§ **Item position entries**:
--

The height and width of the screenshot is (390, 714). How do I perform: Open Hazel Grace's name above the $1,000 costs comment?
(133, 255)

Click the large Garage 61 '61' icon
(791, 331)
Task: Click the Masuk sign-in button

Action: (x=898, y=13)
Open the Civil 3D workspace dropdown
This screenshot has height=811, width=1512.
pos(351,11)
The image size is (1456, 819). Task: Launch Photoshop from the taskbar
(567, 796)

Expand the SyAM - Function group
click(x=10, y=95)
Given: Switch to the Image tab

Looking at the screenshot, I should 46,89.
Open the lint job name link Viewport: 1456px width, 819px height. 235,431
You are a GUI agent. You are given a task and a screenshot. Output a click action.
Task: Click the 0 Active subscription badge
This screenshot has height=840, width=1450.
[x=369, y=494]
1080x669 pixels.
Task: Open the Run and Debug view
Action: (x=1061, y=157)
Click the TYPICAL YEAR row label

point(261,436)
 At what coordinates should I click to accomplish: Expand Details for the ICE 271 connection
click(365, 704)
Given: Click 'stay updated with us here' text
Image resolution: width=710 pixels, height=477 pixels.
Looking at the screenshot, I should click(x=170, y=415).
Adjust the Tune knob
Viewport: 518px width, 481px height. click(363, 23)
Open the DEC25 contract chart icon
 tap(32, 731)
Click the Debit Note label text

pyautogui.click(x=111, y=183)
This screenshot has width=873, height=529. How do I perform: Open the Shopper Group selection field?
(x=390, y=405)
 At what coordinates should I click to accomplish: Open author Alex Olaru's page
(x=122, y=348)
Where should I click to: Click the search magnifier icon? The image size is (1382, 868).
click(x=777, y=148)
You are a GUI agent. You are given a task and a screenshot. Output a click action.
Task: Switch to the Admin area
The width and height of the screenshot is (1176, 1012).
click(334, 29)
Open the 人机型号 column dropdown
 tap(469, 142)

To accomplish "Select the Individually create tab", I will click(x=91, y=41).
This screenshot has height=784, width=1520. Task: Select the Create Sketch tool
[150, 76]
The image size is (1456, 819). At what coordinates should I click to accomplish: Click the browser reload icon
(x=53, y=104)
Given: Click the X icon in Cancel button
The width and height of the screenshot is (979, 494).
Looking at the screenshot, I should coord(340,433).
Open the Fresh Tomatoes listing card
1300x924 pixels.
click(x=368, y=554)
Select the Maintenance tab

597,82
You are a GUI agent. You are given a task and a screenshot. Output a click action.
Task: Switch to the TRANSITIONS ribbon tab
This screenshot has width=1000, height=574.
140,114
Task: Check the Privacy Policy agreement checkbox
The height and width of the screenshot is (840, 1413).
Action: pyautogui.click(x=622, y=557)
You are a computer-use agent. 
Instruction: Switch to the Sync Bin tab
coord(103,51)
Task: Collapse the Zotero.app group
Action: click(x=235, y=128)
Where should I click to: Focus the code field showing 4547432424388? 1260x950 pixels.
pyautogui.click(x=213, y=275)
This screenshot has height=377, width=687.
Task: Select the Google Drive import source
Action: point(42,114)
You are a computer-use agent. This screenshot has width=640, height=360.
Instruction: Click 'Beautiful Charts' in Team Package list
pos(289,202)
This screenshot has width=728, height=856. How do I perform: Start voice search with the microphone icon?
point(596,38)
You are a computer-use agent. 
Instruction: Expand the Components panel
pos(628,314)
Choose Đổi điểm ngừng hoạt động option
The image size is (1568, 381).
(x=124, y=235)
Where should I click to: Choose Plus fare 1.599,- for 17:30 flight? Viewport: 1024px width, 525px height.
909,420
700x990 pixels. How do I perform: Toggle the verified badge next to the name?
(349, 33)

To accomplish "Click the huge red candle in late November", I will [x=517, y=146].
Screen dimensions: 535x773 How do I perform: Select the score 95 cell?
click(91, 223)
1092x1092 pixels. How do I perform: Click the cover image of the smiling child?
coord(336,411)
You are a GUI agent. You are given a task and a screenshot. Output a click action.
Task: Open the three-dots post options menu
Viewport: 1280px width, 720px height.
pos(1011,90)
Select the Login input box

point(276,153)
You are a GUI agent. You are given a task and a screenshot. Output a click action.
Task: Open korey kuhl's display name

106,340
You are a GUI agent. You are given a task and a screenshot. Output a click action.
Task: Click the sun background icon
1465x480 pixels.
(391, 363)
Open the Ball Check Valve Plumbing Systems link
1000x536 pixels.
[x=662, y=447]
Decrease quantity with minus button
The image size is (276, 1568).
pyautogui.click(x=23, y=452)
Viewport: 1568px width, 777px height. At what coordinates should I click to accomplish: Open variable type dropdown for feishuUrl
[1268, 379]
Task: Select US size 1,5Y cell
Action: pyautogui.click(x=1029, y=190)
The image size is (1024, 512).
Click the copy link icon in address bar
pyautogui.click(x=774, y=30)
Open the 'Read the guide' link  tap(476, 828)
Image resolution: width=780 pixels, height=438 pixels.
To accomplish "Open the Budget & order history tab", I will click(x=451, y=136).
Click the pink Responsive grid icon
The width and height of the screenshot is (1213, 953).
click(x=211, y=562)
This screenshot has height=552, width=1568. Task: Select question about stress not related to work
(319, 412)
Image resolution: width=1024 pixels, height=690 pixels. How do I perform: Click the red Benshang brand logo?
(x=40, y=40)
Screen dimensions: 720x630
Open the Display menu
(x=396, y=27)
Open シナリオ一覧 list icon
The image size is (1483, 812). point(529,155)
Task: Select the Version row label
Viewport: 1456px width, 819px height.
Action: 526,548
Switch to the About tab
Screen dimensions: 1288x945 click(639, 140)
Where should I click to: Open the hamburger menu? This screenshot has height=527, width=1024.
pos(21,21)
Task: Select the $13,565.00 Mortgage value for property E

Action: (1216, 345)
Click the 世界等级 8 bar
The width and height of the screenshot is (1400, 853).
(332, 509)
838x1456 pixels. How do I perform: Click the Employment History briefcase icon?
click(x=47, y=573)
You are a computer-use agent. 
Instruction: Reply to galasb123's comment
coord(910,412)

--

§ **EXERCISE BRIEF**: Reproduce every one of the records above word for word, from the first line through the last.

§ **WORKED SOLUTION**:
The height and width of the screenshot is (390, 714). How do I perform: Open Hazel Grace's name above the $1,000 costs comment?
(133, 255)

Click the large Garage 61 '61' icon
(791, 331)
Task: Click the Masuk sign-in button

Action: (x=898, y=13)
Open the Civil 3D workspace dropdown
This screenshot has height=811, width=1512.
pos(351,11)
The image size is (1456, 819). Task: Launch Photoshop from the taskbar
(567, 796)

Expand the SyAM - Function group
click(x=10, y=95)
Given: Switch to the Image tab

Looking at the screenshot, I should 46,89.
Open the lint job name link Viewport: 1456px width, 819px height. 235,431
You are a GUI agent. You are given a task and a screenshot. Output a click action.
Task: Click the 0 Active subscription badge
This screenshot has height=840, width=1450.
[x=369, y=494]
1080x669 pixels.
Task: Open the Run and Debug view
Action: (x=1061, y=157)
Click the TYPICAL YEAR row label

point(261,436)
 At what coordinates should I click to accomplish: Expand Details for the ICE 271 connection
click(365, 704)
Given: Click 'stay updated with us here' text
Image resolution: width=710 pixels, height=477 pixels.
Looking at the screenshot, I should click(x=170, y=415).
Adjust the Tune knob
Viewport: 518px width, 481px height. click(363, 23)
Open the DEC25 contract chart icon
 tap(32, 731)
Click the Debit Note label text

pyautogui.click(x=111, y=183)
This screenshot has width=873, height=529. How do I perform: Open the Shopper Group selection field?
(x=390, y=405)
 At what coordinates should I click to accomplish: Open author Alex Olaru's page
(x=122, y=348)
Where should I click to: Click the search magnifier icon? The image size is (1382, 868).
click(x=777, y=148)
You are a GUI agent. You are given a task and a screenshot. Output a click action.
Task: Switch to the Admin area
The width and height of the screenshot is (1176, 1012).
click(334, 29)
Open the 人机型号 column dropdown
 tap(469, 142)

To accomplish "Select the Individually create tab", I will click(x=91, y=41).
This screenshot has height=784, width=1520. Task: Select the Create Sketch tool
[150, 76]
The image size is (1456, 819). At what coordinates should I click to accomplish: Click the browser reload icon
(x=53, y=104)
Given: Click the X icon in Cancel button
The width and height of the screenshot is (979, 494).
Looking at the screenshot, I should coord(340,433).
Open the Fresh Tomatoes listing card
1300x924 pixels.
click(x=368, y=554)
Select the Maintenance tab

597,82
You are a GUI agent. You are given a task and a screenshot. Output a click action.
Task: Switch to the TRANSITIONS ribbon tab
This screenshot has width=1000, height=574.
140,114
Task: Check the Privacy Policy agreement checkbox
The height and width of the screenshot is (840, 1413).
Action: pyautogui.click(x=622, y=557)
You are a computer-use agent. 
Instruction: Switch to the Sync Bin tab
coord(103,51)
Task: Collapse the Zotero.app group
Action: click(x=235, y=128)
Where should I click to: Focus the code field showing 4547432424388? 1260x950 pixels.
pyautogui.click(x=213, y=275)
This screenshot has height=377, width=687.
Task: Select the Google Drive import source
Action: point(42,114)
You are a computer-use agent. This screenshot has width=640, height=360.
Instruction: Click 'Beautiful Charts' in Team Package list
pos(289,202)
This screenshot has width=728, height=856. How do I perform: Start voice search with the microphone icon?
point(596,38)
You are a computer-use agent. 
Instruction: Expand the Components panel
pos(628,314)
Choose Đổi điểm ngừng hoạt động option
The image size is (1568, 381).
(x=124, y=235)
Where should I click to: Choose Plus fare 1.599,- for 17:30 flight? Viewport: 1024px width, 525px height.
909,420
700x990 pixels. How do I perform: Toggle the verified badge next to the name?
(349, 33)

To accomplish "Click the huge red candle in late November", I will [x=517, y=146].
Screen dimensions: 535x773 How do I perform: Select the score 95 cell?
click(91, 223)
1092x1092 pixels. How do I perform: Click the cover image of the smiling child?
coord(336,411)
You are a GUI agent. You are given a task and a screenshot. Output a click action.
Task: Open the three-dots post options menu
Viewport: 1280px width, 720px height.
pos(1011,90)
Select the Login input box

point(276,153)
You are a GUI agent. You are given a task and a screenshot. Output a click action.
Task: Open korey kuhl's display name

106,340
You are a GUI agent. You are given a task and a screenshot. Output a click action.
Task: Click the sun background icon
1465x480 pixels.
(391, 363)
Open the Ball Check Valve Plumbing Systems link
1000x536 pixels.
[x=662, y=447]
Decrease quantity with minus button
The image size is (276, 1568).
pyautogui.click(x=23, y=452)
Viewport: 1568px width, 777px height. At what coordinates should I click to accomplish: Open variable type dropdown for feishuUrl
[1268, 379]
Task: Select US size 1,5Y cell
Action: pyautogui.click(x=1029, y=190)
The image size is (1024, 512).
Click the copy link icon in address bar
pyautogui.click(x=774, y=30)
Open the 'Read the guide' link  tap(476, 828)
Image resolution: width=780 pixels, height=438 pixels.
To accomplish "Open the Budget & order history tab", I will click(x=451, y=136).
Click the pink Responsive grid icon
The width and height of the screenshot is (1213, 953).
click(x=211, y=562)
This screenshot has height=552, width=1568. Task: Select question about stress not related to work
(319, 412)
Image resolution: width=1024 pixels, height=690 pixels. How do I perform: Click the red Benshang brand logo?
(x=40, y=40)
Screen dimensions: 720x630
Open the Display menu
(x=396, y=27)
Open シナリオ一覧 list icon
The image size is (1483, 812). point(529,155)
Task: Select the Version row label
Viewport: 1456px width, 819px height.
Action: 526,548
Switch to the About tab
Screen dimensions: 1288x945 click(639, 140)
Where should I click to: Open the hamburger menu? This screenshot has height=527, width=1024.
pos(21,21)
Task: Select the $13,565.00 Mortgage value for property E

Action: (1216, 345)
Click the 世界等级 8 bar
The width and height of the screenshot is (1400, 853).
(332, 509)
838x1456 pixels. How do I perform: Click the Employment History briefcase icon?
click(x=47, y=573)
You are a computer-use agent. 
Instruction: Reply to galasb123's comment
coord(910,412)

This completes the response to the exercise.